**EXERCISE:** Update the material below so that every "Viewport" becomes "Display area", and change nothing else.
Start EXERCISE MATERIALS
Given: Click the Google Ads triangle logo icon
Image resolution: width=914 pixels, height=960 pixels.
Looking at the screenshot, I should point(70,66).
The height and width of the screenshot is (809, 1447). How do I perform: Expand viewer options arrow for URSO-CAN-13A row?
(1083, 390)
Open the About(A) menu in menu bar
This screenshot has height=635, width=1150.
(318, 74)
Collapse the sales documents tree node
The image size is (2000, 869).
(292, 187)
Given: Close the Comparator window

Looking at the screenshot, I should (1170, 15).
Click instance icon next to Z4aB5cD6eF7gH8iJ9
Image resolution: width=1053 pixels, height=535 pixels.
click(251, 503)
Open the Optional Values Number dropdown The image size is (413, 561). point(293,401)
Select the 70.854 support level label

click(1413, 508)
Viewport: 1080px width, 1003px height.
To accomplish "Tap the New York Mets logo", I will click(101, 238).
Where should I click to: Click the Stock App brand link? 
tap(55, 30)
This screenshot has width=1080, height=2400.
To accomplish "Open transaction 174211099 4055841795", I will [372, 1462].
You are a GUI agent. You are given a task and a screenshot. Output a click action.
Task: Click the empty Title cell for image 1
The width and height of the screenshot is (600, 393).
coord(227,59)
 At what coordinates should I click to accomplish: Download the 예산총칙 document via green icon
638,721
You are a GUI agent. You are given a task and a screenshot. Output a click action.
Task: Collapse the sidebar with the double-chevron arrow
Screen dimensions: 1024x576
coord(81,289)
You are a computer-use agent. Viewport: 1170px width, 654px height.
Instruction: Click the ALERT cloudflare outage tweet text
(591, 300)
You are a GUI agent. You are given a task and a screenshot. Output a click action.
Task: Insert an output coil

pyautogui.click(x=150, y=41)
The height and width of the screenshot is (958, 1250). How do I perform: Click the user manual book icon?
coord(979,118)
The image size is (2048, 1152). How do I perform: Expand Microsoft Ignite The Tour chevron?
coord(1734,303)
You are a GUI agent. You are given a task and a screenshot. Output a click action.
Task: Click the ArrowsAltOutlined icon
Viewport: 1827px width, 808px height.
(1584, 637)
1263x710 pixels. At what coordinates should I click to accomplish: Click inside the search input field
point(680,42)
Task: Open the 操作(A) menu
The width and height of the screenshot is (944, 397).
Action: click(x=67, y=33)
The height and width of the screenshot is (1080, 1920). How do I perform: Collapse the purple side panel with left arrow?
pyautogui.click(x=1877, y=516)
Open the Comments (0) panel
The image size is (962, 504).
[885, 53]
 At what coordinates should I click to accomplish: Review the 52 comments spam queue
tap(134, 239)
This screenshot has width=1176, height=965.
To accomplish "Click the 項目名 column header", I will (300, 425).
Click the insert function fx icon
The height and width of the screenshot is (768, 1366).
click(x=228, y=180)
End EXERCISE MATERIALS
**EXERCISE SOLUTION:**
Given: Click the Google Ads triangle logo icon
Image resolution: width=914 pixels, height=960 pixels.
Looking at the screenshot, I should point(70,66).
The height and width of the screenshot is (809, 1447). How do I perform: Expand viewer options arrow for URSO-CAN-13A row?
(1083, 390)
Open the About(A) menu in menu bar
This screenshot has height=635, width=1150.
(318, 74)
Collapse the sales documents tree node
The image size is (2000, 869).
(292, 187)
Given: Close the Comparator window

Looking at the screenshot, I should (1170, 15).
Click instance icon next to Z4aB5cD6eF7gH8iJ9
Image resolution: width=1053 pixels, height=535 pixels.
click(251, 503)
Open the Optional Values Number dropdown The image size is (413, 561). point(293,401)
Select the 70.854 support level label

click(1413, 508)
Display area: 1080px width, 1003px height.
To accomplish "Tap the New York Mets logo", I will click(101, 238).
Where should I click to: Click the Stock App brand link? 
tap(55, 30)
This screenshot has width=1080, height=2400.
To accomplish "Open transaction 174211099 4055841795", I will [372, 1462].
You are a GUI agent. You are given a task and a screenshot. Output a click action.
Task: Click the empty Title cell for image 1
The width and height of the screenshot is (600, 393).
coord(227,59)
 At what coordinates should I click to accomplish: Download the 예산총칙 document via green icon
638,721
You are a GUI agent. You are given a task and a screenshot. Output a click action.
Task: Collapse the sidebar with the double-chevron arrow
Screen dimensions: 1024x576
coord(81,289)
You are a computer-use agent. Display area: 1170px width, 654px height.
Instruction: Click the ALERT cloudflare outage tweet text
(591, 300)
You are a GUI agent. You are given a task and a screenshot. Output a click action.
Task: Insert an output coil

pyautogui.click(x=150, y=41)
The height and width of the screenshot is (958, 1250). How do I perform: Click the user manual book icon?
coord(979,118)
The image size is (2048, 1152). How do I perform: Expand Microsoft Ignite The Tour chevron?
coord(1734,303)
You are a GUI agent. You are given a task and a screenshot. Output a click action.
Task: Click the ArrowsAltOutlined icon
Display area: 1827px width, 808px height.
(1584, 637)
1263x710 pixels. At what coordinates should I click to accomplish: Click inside the search input field
point(680,42)
Task: Open the 操作(A) menu
The width and height of the screenshot is (944, 397).
Action: click(x=67, y=33)
The height and width of the screenshot is (1080, 1920). How do I perform: Collapse the purple side panel with left arrow?
pyautogui.click(x=1877, y=516)
Open the Comments (0) panel
The image size is (962, 504).
[885, 53]
 At what coordinates should I click to accomplish: Review the 52 comments spam queue
tap(134, 239)
This screenshot has width=1176, height=965.
To accomplish "Click the 項目名 column header", I will (300, 425).
Click the insert function fx icon
The height and width of the screenshot is (768, 1366).
click(x=228, y=180)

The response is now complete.